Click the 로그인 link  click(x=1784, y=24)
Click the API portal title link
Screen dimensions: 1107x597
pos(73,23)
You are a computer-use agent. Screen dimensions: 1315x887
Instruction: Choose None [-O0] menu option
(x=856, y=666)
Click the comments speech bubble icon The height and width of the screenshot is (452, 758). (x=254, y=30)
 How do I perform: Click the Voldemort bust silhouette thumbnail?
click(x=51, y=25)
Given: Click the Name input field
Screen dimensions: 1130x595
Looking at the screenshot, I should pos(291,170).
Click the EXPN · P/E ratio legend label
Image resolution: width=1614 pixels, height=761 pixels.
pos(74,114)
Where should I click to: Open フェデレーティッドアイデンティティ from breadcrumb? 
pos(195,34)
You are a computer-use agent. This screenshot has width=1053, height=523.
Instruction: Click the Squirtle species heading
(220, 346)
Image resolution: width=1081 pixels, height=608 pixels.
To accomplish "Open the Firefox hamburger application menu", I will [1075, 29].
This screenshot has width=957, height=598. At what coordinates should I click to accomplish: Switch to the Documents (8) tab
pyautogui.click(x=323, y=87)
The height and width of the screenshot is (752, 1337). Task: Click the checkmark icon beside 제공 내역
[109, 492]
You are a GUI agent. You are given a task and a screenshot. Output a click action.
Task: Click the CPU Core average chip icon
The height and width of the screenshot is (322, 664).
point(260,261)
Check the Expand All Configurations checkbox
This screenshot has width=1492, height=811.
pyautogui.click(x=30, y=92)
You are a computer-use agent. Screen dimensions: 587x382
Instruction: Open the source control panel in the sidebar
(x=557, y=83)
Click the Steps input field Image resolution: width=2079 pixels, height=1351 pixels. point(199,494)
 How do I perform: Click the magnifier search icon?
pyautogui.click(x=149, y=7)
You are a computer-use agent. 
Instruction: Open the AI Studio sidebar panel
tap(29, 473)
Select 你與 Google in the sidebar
○ ○ ○
Please give the data again in full, exactly as written.

= Solution =
Click the 로그인 link  click(x=1784, y=24)
Click the API portal title link
Screen dimensions: 1107x597
pos(73,23)
You are a computer-use agent. Screen dimensions: 1315x887
Instruction: Choose None [-O0] menu option
(x=856, y=666)
Click the comments speech bubble icon The height and width of the screenshot is (452, 758). (x=254, y=30)
 How do I perform: Click the Voldemort bust silhouette thumbnail?
click(x=51, y=25)
Given: Click the Name input field
Screen dimensions: 1130x595
Looking at the screenshot, I should pos(291,170).
Click the EXPN · P/E ratio legend label
Image resolution: width=1614 pixels, height=761 pixels.
pos(74,114)
Where should I click to: Open フェデレーティッドアイデンティティ from breadcrumb? 
pos(195,34)
You are a computer-use agent. This screenshot has width=1053, height=523.
Instruction: Click the Squirtle species heading
(220, 346)
Image resolution: width=1081 pixels, height=608 pixels.
To accomplish "Open the Firefox hamburger application menu", I will [1075, 29].
This screenshot has width=957, height=598. At what coordinates should I click to accomplish: Switch to the Documents (8) tab
pyautogui.click(x=323, y=87)
The height and width of the screenshot is (752, 1337). Task: Click the checkmark icon beside 제공 내역
[109, 492]
You are a GUI agent. You are given a task and a screenshot. Output a click action.
Task: Click the CPU Core average chip icon
The height and width of the screenshot is (322, 664).
point(260,261)
Check the Expand All Configurations checkbox
This screenshot has width=1492, height=811.
pyautogui.click(x=30, y=92)
You are a computer-use agent. Screen dimensions: 587x382
Instruction: Open the source control panel in the sidebar
(x=557, y=83)
Click the Steps input field Image resolution: width=2079 pixels, height=1351 pixels. point(199,494)
 How do I perform: Click the magnifier search icon?
pyautogui.click(x=149, y=7)
You are a computer-use agent. 
Instruction: Open the AI Studio sidebar panel
tap(29, 473)
Select 你與 Google in the sidebar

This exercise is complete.